When you transcribe the records that follow, reproduce each line exactly as given.

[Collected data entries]
|---|
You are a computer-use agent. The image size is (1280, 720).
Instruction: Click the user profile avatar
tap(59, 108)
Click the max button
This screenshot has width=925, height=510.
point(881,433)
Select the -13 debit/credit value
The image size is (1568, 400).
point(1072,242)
|---|
▶ [Expected answer]:
You are a computer-use agent. The image size is (1280, 720).
Instruction: Click the user profile avatar
tap(59, 108)
Click the max button
This screenshot has width=925, height=510.
point(881,433)
Select the -13 debit/credit value
The image size is (1568, 400).
point(1072,242)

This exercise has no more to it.